Most recent answer: 09/20/2014
Q:
Hello! I have heard that two objects with different mass will always hit the ground simultaneously if you dropp them from the same height at the same time. Because the extra force needed to move the heavier object is equal to the force gained (Galileo's Leaning Tower of Pisa experiment). But yesterday I was cycling with my mom. My mom weight twice as much as me. I cycled faster then her on flat areas and in uphills. But in downhills she was faster than me. My question is: Is it possible that she was she faster in downhills because of her weight? And if so: what is the difference between my mom and Galileo’s experiment?
- Anton Picetti (age 15)
Stockholm, Sweden
A:

Hello Anton,

It's very likely due to air resistance.   Galileo's experiment was performed using very dense masses and the air resistance was small so the outcome comes out about right.   If you drop a feather and a lead ball in air the ball will fall much faster than the feather due to its density.   You can search u-tube and see demonstrations where the experiment is performed in a vacuum.  Sure enough, they both fall at the same rate.

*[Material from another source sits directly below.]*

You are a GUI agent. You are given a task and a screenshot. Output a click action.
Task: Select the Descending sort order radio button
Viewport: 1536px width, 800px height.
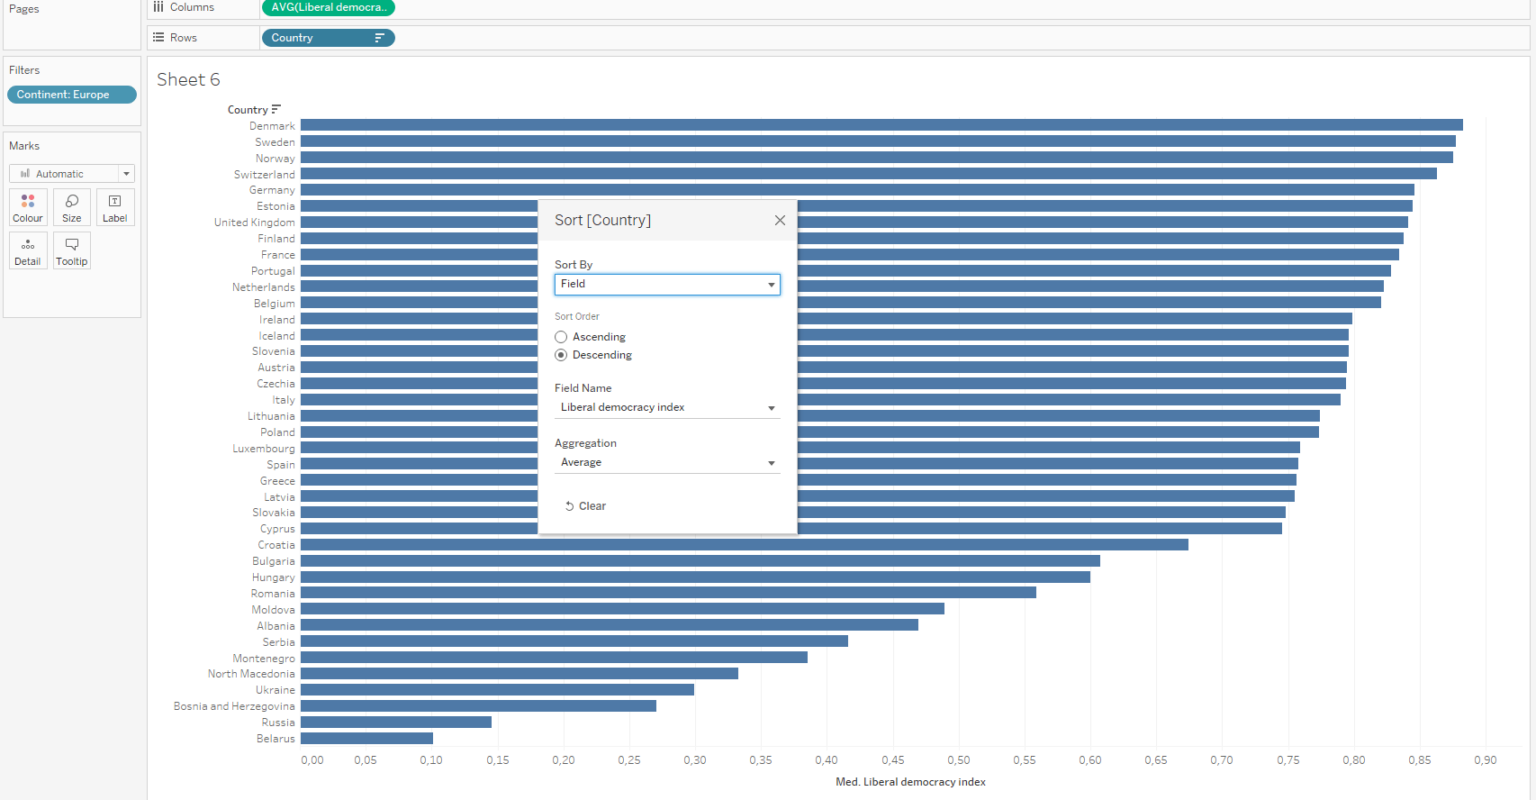tap(561, 355)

Your mom is probably bigger than you.   Now the weight of a person is more or less proportional to the size cubed, whereas the surface area is only proportional to the size squared.   Since the air resistance is proportional to the area and the gravitational acceleration is proportional to the weight eventually weight wins out.  On level ground the speeds are much less that those of downhill racing and air resistance is not as significant.

 

LeeH


(published on 09/20/2014)

Follow-up on this answer.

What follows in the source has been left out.